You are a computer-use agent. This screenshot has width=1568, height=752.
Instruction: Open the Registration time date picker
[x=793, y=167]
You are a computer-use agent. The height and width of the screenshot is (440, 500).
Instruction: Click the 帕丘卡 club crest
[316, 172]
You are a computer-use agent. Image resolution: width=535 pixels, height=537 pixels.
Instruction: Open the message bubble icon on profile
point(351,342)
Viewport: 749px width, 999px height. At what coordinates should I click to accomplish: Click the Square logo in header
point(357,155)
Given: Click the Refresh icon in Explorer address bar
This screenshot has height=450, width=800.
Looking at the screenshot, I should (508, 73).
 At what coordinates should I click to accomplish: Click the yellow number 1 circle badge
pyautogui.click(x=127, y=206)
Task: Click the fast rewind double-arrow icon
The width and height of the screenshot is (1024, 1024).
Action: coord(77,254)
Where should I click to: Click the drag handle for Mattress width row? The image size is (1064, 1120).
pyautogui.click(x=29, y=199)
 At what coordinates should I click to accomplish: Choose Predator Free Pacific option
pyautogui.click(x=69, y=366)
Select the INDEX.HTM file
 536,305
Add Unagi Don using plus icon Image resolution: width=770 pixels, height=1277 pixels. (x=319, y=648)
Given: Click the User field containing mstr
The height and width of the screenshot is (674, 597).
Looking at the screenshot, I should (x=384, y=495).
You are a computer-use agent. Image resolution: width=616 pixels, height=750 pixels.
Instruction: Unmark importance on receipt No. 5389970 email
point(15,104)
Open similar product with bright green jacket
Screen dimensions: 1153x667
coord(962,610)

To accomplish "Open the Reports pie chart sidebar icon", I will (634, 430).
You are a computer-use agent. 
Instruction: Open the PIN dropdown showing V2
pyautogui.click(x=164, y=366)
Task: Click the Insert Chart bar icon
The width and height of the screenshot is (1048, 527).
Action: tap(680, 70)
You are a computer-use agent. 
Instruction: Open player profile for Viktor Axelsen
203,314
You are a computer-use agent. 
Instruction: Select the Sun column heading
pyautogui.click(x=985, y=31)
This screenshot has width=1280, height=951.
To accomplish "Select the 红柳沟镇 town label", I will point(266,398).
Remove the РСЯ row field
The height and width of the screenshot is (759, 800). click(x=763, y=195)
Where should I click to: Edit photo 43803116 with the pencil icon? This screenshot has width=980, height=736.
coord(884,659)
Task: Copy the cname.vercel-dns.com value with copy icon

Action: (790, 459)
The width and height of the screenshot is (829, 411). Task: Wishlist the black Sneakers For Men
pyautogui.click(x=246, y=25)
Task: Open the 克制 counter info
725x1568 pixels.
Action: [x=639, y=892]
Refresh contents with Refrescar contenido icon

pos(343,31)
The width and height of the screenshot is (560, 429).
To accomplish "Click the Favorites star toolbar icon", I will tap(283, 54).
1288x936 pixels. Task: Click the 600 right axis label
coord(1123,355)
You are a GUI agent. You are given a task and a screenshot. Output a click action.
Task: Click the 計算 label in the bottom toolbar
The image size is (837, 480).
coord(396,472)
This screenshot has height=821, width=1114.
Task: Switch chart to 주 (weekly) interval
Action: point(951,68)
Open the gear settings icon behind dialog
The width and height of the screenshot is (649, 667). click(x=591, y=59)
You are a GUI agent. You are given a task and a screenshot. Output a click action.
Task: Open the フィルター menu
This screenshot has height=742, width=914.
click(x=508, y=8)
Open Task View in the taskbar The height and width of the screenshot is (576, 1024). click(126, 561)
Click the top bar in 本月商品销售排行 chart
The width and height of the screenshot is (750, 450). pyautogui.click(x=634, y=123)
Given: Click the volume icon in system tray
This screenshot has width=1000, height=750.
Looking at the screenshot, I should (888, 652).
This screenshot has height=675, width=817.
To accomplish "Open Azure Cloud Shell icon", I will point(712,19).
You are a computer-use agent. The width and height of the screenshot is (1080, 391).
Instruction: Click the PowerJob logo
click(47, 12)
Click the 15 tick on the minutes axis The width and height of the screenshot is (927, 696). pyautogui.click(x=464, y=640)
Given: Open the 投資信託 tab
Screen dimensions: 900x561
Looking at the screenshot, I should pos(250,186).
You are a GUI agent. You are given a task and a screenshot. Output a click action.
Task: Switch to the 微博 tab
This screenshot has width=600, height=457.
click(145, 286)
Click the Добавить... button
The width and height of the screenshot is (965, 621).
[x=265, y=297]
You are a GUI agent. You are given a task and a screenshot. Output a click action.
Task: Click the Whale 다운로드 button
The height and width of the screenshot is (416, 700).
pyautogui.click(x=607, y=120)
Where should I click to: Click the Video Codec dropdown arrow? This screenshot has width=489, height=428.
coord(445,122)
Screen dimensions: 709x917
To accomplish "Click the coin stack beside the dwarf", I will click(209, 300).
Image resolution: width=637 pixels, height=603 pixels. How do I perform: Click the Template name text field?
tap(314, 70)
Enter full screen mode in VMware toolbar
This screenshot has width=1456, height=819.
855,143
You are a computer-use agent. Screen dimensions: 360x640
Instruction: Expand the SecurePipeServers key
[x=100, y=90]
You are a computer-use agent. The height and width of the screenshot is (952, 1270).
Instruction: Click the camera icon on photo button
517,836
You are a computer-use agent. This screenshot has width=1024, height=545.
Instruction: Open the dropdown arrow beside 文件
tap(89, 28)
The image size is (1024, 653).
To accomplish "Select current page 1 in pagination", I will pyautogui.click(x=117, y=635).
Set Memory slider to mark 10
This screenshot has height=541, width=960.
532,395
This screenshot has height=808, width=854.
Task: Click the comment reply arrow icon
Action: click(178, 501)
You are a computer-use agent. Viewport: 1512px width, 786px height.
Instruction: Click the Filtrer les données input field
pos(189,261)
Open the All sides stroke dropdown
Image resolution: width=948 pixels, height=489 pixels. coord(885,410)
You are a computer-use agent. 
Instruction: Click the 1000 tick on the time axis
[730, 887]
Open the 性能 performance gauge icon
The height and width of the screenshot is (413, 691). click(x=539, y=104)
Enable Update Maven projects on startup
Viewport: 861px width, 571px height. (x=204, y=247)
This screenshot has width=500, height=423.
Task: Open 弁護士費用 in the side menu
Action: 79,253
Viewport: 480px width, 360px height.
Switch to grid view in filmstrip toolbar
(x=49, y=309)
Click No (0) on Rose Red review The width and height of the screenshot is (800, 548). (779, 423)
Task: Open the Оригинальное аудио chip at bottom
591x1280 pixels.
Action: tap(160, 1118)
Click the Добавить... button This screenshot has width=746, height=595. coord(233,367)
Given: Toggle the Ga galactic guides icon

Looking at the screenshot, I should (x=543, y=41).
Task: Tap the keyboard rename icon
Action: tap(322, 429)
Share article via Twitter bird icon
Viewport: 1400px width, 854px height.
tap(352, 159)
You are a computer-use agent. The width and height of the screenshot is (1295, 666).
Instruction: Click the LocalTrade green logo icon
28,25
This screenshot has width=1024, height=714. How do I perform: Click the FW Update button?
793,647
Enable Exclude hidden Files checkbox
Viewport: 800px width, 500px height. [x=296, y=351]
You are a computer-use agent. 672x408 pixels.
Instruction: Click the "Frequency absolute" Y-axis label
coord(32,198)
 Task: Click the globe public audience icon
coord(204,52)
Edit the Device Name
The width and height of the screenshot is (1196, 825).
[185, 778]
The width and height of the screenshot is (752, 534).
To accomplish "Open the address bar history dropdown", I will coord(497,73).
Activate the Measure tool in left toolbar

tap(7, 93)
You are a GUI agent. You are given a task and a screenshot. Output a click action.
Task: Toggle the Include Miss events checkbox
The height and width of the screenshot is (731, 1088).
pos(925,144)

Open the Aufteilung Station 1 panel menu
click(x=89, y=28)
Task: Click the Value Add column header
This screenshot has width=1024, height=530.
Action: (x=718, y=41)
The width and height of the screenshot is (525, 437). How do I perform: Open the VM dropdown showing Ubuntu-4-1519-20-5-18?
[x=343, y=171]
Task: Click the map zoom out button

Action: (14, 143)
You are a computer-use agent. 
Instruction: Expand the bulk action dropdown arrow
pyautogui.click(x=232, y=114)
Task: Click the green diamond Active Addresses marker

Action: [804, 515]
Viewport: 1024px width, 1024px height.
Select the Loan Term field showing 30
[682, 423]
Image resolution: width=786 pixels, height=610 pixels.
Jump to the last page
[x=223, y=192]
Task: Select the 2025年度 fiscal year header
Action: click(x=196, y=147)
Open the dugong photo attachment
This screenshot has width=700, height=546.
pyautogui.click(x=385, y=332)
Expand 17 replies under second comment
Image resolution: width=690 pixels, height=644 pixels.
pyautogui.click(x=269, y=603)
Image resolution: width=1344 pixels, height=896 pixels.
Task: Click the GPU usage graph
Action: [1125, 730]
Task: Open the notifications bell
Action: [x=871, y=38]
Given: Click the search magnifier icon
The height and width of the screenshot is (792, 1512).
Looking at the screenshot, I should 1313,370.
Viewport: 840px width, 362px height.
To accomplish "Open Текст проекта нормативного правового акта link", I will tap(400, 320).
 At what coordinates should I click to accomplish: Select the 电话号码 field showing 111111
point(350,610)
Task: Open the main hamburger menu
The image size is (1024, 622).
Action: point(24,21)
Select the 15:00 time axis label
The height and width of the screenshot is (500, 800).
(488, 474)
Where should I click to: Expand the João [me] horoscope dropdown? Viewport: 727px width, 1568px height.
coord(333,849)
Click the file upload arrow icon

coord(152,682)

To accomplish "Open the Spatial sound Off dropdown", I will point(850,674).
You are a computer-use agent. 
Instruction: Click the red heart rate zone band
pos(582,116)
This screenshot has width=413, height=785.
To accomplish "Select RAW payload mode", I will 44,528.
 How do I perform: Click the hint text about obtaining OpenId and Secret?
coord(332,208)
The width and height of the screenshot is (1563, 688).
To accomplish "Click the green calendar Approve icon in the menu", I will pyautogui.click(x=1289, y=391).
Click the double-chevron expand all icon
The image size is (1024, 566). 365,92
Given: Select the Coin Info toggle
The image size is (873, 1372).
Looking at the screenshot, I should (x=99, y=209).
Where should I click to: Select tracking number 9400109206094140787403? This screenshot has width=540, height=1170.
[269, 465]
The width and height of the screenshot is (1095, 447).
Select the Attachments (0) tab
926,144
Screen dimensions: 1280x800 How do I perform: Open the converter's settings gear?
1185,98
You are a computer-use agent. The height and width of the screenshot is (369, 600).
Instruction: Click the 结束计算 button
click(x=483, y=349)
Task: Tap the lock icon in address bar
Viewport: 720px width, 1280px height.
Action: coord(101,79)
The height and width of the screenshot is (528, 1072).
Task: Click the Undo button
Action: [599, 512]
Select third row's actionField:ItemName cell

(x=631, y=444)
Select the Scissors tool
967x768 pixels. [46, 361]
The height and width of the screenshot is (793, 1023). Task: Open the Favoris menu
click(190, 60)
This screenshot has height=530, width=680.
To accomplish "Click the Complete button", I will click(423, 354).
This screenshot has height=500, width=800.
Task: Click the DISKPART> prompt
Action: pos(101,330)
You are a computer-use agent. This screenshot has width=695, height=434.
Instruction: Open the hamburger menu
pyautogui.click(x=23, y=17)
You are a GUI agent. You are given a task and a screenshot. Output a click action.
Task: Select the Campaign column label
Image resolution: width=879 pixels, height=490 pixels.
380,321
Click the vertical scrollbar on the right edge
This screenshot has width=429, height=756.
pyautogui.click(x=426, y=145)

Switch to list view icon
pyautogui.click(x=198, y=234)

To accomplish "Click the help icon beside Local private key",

+++++

The answer is the number of lines in the preceding material that hold "mode"; write that number and nothing else.

* **Result of this task**
2